Temporarily displaced: as reported in last week's Oxford Times, the Sheldonian Theatre has closed until November, so Oxford Harmonic Society needed a new concert venue. Keble College Chapel was the brave choice. Brave? Keble's multi-coloured brickwork certainly looks glorious in evening sunlight, but indoors the chapel has a tricky, wallowing acoustic, which you might otherwise find only in a giant's bathroom. A couple of choir members confessed to me that morale had sunk low during the afternoon rehearsal.

But you'd never have guessed it. Quite the reverse, it seemed as if the challenge of Keble Chapel had inspired OHS, and conductor Robert Secret, to new heights. An appropriate choice of two religious works, masses by Schubert and Dvorak, produced clear diction, confident singing, well-disciplined entries, and expressive dynamics. The concert began with Schubert's Mass No 2 in G, D167, composed when he was 18 for his local church in suburban Vienna. It's a simple but - needless to say - melodious setting, with lots of changes of mood. The Gloria, for instance, has a lyrical central section, framed by music of considerable force. The Credo is the other way round, with its powerful Crucifixus in the middle. All this was well expressed by the choir, but perhaps the most effective part of this performance was the closing Agnus Dei, which brings the work to a quiet, gentle conclusion.

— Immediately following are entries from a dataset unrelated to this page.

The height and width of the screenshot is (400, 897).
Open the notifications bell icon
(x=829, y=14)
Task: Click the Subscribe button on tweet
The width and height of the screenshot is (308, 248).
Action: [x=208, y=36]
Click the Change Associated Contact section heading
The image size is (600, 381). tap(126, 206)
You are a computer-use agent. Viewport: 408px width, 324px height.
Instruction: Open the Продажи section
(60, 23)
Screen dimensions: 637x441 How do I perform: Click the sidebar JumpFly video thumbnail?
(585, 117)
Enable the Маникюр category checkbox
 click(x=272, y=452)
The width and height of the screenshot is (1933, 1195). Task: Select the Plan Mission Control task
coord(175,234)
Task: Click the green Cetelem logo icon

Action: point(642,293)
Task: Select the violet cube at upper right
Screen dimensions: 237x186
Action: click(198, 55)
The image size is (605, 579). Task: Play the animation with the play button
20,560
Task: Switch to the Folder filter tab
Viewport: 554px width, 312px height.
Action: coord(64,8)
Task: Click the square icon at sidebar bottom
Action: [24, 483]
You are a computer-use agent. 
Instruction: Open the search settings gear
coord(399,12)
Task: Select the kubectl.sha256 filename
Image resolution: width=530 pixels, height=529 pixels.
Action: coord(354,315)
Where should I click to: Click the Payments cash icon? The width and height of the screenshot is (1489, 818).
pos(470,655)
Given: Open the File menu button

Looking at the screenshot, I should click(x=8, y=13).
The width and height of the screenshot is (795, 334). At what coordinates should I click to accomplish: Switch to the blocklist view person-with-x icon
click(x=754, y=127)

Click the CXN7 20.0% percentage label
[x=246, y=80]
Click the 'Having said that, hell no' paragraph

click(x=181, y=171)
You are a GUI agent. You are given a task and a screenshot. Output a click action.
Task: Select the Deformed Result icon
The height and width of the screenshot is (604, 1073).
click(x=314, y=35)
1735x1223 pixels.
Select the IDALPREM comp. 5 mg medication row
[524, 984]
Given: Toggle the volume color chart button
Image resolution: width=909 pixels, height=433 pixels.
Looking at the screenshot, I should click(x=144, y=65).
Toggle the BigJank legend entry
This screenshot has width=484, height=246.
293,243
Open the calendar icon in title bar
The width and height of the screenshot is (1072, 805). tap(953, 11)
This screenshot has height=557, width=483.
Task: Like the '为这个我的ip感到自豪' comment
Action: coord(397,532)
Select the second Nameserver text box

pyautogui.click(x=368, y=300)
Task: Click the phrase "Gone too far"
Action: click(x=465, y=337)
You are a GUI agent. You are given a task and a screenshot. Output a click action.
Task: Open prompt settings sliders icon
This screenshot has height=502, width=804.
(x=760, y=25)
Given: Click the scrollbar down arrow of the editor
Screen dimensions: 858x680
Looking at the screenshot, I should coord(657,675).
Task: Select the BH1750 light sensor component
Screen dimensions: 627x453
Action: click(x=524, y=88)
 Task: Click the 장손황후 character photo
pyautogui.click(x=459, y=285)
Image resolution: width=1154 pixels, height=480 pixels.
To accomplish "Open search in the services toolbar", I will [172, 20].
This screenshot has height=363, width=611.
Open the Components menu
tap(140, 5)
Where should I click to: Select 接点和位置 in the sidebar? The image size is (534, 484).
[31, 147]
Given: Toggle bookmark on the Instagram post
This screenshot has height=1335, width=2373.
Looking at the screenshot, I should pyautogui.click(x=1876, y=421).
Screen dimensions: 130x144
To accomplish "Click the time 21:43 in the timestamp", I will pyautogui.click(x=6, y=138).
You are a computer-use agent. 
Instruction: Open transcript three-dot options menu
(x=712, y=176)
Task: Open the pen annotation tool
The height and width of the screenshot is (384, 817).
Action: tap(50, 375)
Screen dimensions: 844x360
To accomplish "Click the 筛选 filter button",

Dvorak's Mass in D is a more complex work, with its opening Kyrie building straight into a fugue. First scored for organ and voices, the original version of the Mass performed in this concert remained unpublished until 1970. Dvorak makes much use of the contrast between choral and solo voices - here Georgia Ginsberg, Natalia Brzezinska, Alex Sprague, and Callum Thorpe, all of whom sung powerfully and confidently. Miraculously, the choir still managed to produce a transparent sound in this denser work, aided by expertly judged organ accompaniment from David Langdon.